The church buildings were open officially, but there were spies reporting everything that happened, so people were afraid to go to church. Bulgaria was one of the first communist countries in which Christian pastors were put on trial. The first trial was in 1947-1948 when almost all evangelical pastors and leaders were arrested and sentenced for many years in prison as agents of the foreign intelligence. Later Catholic and Orthodox ministers were arrested as well.
Believers were forbidden from sharing their faith openly, but evangelism was carried out quietly and secretly. Bible study groups gathered in homes. Secret translations of Christian books and booklets were made and distributed among faithful believers. Later, summer camps for families and young people were organised, again secretly in the mountains. There were foreigners who risked their freedom by smuggling Bibles, New Testaments and other Christian literature into Bulgaria.

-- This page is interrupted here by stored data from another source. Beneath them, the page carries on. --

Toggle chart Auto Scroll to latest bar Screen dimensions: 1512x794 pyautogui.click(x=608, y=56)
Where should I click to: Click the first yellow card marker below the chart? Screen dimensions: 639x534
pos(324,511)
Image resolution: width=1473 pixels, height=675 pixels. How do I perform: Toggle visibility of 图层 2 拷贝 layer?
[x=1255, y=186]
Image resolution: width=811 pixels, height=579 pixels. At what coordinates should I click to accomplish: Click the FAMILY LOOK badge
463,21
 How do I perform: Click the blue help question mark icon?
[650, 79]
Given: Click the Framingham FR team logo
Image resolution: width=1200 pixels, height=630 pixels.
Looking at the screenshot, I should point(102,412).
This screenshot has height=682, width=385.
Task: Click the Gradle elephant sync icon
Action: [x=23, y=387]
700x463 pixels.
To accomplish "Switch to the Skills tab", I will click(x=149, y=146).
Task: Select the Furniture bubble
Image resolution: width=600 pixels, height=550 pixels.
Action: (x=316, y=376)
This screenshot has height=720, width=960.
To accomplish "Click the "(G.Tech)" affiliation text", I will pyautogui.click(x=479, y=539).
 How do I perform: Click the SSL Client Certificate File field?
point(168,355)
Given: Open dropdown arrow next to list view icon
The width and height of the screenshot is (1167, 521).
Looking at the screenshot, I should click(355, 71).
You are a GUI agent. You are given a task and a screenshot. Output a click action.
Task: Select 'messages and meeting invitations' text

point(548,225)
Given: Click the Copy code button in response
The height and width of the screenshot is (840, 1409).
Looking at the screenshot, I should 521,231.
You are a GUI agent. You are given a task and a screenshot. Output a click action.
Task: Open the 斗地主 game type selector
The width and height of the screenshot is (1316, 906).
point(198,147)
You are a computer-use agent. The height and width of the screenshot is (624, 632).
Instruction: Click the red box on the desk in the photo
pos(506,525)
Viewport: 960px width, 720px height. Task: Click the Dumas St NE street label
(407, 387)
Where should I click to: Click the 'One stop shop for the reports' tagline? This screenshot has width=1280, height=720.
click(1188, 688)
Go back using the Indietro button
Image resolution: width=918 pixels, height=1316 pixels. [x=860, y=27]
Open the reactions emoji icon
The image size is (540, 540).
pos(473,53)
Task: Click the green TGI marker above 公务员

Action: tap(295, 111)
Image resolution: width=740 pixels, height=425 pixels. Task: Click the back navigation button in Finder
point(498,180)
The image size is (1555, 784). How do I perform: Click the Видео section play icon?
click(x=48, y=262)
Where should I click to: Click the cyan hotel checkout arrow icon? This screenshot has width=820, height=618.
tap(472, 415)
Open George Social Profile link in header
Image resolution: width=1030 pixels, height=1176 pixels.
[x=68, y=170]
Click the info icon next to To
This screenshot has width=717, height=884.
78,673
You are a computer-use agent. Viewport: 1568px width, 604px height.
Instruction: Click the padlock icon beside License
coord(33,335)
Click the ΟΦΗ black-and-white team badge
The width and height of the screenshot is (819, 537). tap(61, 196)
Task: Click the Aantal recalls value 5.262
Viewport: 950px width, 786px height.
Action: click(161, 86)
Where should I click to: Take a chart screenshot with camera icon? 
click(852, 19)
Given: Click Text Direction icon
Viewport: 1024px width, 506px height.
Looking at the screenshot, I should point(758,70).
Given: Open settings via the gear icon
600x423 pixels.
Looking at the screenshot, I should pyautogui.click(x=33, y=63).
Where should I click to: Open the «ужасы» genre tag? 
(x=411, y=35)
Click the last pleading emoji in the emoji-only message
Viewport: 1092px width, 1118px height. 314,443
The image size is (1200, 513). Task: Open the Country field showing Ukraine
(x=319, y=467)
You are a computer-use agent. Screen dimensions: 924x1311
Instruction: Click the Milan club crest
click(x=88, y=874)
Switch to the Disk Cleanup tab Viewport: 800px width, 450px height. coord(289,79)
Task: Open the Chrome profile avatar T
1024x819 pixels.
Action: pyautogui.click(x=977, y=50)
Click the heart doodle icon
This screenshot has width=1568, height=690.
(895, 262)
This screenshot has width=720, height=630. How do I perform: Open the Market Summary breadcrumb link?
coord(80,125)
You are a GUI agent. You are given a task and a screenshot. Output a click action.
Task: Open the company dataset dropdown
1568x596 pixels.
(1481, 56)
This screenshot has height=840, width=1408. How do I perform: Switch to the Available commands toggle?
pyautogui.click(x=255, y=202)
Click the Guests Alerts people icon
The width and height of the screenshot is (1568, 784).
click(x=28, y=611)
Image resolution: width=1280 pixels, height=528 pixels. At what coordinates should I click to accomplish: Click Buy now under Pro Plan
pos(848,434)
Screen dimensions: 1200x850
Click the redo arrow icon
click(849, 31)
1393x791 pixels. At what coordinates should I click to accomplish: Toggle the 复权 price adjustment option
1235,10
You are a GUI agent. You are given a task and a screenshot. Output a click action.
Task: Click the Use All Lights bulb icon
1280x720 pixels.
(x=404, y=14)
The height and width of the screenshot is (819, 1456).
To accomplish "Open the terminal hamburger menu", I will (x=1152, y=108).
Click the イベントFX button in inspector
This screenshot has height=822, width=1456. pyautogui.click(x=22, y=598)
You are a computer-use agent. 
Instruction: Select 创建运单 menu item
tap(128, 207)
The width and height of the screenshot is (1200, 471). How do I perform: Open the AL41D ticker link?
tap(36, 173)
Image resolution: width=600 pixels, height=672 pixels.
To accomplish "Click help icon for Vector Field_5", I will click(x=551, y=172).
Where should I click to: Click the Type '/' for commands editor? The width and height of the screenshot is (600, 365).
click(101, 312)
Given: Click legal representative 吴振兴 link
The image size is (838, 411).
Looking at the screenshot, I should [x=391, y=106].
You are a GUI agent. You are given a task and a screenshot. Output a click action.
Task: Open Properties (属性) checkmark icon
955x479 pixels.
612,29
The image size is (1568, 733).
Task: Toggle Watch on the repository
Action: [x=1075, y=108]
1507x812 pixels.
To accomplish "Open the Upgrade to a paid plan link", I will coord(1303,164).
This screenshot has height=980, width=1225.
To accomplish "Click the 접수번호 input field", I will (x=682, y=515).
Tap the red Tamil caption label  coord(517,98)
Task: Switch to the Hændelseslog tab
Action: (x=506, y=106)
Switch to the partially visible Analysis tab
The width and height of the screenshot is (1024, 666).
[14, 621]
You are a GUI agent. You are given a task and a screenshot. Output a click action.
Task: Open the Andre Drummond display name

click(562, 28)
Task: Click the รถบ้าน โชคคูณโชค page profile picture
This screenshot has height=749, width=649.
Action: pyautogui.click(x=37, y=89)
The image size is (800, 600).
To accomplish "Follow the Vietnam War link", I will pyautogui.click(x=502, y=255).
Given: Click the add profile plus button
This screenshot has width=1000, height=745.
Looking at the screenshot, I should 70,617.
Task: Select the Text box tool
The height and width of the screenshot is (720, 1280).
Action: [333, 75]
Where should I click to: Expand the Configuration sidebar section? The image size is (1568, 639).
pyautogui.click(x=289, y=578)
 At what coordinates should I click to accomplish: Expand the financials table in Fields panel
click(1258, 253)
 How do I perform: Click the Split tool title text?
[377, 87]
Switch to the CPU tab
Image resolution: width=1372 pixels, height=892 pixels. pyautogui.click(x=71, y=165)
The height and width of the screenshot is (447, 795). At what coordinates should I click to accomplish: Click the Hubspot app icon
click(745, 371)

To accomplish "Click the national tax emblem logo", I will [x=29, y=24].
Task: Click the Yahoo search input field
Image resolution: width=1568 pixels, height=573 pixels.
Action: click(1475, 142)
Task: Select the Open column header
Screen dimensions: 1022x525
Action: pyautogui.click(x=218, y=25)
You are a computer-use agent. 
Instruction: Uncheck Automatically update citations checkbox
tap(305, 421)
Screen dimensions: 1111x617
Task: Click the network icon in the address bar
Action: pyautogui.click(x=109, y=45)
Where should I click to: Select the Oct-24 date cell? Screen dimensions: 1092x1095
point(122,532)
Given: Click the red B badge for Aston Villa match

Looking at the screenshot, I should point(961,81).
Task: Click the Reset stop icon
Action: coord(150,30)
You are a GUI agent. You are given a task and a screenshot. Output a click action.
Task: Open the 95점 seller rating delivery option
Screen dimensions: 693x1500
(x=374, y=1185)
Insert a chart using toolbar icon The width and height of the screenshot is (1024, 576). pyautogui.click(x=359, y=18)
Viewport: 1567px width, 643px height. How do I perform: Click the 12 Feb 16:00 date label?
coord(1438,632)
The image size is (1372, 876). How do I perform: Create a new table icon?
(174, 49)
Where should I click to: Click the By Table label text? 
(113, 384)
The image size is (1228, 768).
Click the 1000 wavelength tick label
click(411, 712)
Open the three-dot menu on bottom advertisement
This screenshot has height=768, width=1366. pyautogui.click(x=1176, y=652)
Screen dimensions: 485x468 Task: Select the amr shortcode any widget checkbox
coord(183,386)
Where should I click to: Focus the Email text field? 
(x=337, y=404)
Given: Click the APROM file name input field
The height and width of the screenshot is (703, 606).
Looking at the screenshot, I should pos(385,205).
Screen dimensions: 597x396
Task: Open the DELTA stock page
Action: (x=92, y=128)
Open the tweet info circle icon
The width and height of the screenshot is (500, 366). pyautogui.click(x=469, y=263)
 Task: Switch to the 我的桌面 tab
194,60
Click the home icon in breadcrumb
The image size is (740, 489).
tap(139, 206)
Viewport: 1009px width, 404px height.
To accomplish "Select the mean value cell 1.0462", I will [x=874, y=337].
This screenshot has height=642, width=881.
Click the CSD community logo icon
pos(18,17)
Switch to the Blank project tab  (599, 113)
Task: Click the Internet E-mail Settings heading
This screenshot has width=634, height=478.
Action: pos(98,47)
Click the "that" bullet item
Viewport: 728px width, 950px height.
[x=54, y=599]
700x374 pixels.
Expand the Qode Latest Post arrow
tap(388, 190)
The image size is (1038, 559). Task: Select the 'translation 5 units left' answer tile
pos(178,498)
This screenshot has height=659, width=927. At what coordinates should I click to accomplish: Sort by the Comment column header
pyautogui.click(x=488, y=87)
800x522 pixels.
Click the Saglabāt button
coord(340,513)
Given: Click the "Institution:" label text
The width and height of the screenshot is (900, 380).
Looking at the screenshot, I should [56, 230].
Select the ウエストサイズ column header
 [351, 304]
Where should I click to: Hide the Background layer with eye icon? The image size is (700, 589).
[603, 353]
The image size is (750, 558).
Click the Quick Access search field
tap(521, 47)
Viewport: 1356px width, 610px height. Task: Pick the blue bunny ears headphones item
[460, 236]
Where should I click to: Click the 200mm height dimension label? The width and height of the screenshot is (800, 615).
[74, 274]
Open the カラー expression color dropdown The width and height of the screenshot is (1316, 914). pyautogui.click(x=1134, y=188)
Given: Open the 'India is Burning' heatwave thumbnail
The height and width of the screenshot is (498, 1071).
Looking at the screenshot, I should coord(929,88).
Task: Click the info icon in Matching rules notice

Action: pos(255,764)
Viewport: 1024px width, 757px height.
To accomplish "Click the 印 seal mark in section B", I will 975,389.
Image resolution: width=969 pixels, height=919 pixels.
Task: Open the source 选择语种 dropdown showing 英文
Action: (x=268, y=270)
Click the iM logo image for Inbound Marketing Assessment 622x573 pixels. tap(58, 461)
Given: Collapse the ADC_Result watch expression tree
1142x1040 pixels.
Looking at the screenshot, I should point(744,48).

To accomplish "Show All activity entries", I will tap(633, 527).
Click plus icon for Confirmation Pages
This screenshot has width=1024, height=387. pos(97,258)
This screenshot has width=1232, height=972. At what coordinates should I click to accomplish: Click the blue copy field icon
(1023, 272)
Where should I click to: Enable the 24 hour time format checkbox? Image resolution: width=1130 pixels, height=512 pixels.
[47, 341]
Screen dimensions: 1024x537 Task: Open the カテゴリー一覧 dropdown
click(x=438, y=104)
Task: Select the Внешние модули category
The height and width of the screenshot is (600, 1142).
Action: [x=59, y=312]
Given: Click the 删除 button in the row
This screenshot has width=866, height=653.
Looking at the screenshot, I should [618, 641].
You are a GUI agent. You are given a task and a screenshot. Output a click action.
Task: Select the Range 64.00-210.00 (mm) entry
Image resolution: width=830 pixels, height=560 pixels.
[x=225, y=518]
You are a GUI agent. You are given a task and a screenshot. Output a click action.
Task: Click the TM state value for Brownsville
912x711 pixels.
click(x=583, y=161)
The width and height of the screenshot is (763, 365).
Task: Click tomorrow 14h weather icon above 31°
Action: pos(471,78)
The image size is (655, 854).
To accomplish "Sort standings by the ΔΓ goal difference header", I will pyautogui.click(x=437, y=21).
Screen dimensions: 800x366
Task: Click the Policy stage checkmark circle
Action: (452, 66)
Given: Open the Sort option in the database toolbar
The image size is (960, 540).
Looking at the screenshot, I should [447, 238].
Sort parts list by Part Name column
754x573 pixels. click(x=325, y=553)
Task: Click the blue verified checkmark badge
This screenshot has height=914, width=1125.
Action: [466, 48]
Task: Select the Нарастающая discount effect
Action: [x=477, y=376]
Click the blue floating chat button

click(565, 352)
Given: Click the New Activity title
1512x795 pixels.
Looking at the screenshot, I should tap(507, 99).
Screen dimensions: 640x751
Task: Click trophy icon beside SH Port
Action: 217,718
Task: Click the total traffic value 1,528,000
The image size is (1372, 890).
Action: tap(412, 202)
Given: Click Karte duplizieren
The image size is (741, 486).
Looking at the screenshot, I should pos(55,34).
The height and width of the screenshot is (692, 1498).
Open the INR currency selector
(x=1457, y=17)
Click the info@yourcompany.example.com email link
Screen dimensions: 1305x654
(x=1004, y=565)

Mission Without Borders, at the time called Underground Evangelism, was one of them.
The years of communism were a time when the Christians had to be creative and manage with what was available. Due to the hardships and the persecution, dedicated servants, pastors and leaders were raised up who were a good example of faith and perseverance. When this regime fell, new opportunities opened up. What the Mission is doing nowadays with local churches means the salvation of many souls and their survival in this life, and for that I am truly thankful.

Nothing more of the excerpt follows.